INSTRUCTIONS FOR THE TASK: Could you reproduce, from the records below, everything from the line with "Task: Go to next history page arrow" down to the line with "Click the filter", keeping both of those lines and changing nothing?

SUPPLIED MATERIAL:

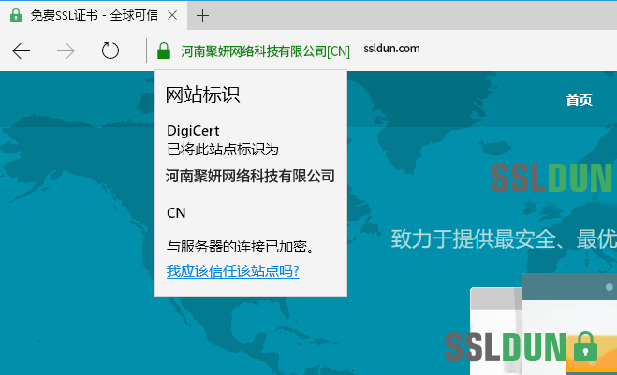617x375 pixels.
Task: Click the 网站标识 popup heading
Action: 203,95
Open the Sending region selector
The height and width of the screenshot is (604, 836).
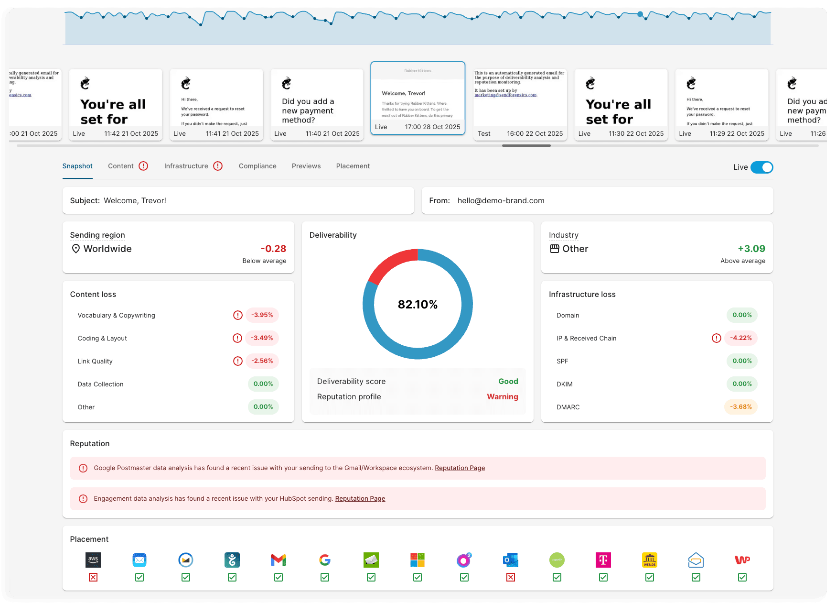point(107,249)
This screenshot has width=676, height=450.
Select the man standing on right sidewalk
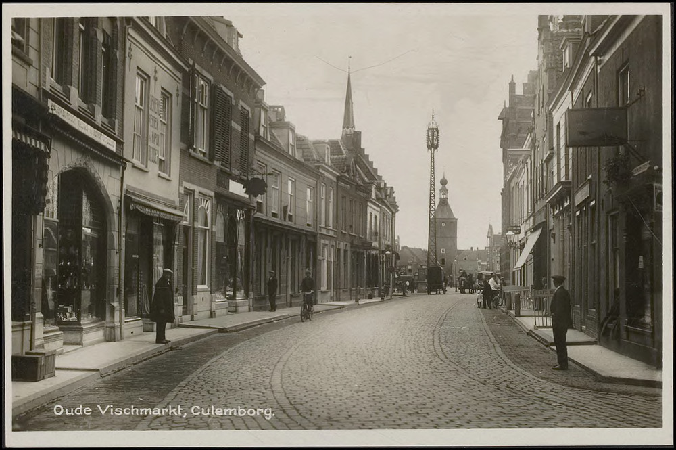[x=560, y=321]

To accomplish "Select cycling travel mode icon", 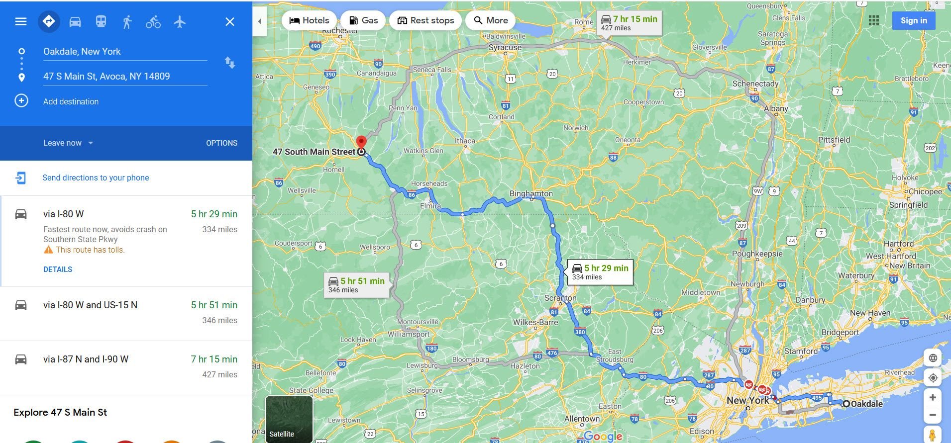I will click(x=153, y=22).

==

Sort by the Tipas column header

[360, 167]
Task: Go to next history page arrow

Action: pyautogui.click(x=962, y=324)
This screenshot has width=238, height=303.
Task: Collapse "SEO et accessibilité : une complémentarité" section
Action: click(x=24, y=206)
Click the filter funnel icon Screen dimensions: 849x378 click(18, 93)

RESPONSE AREA:
Task: Go to next history page arrow

Action: pyautogui.click(x=962, y=324)
This screenshot has width=238, height=303.
Task: Collapse "SEO et accessibilité : une complémentarité" section
Action: click(x=24, y=206)
Click the filter funnel icon Screen dimensions: 849x378 click(18, 93)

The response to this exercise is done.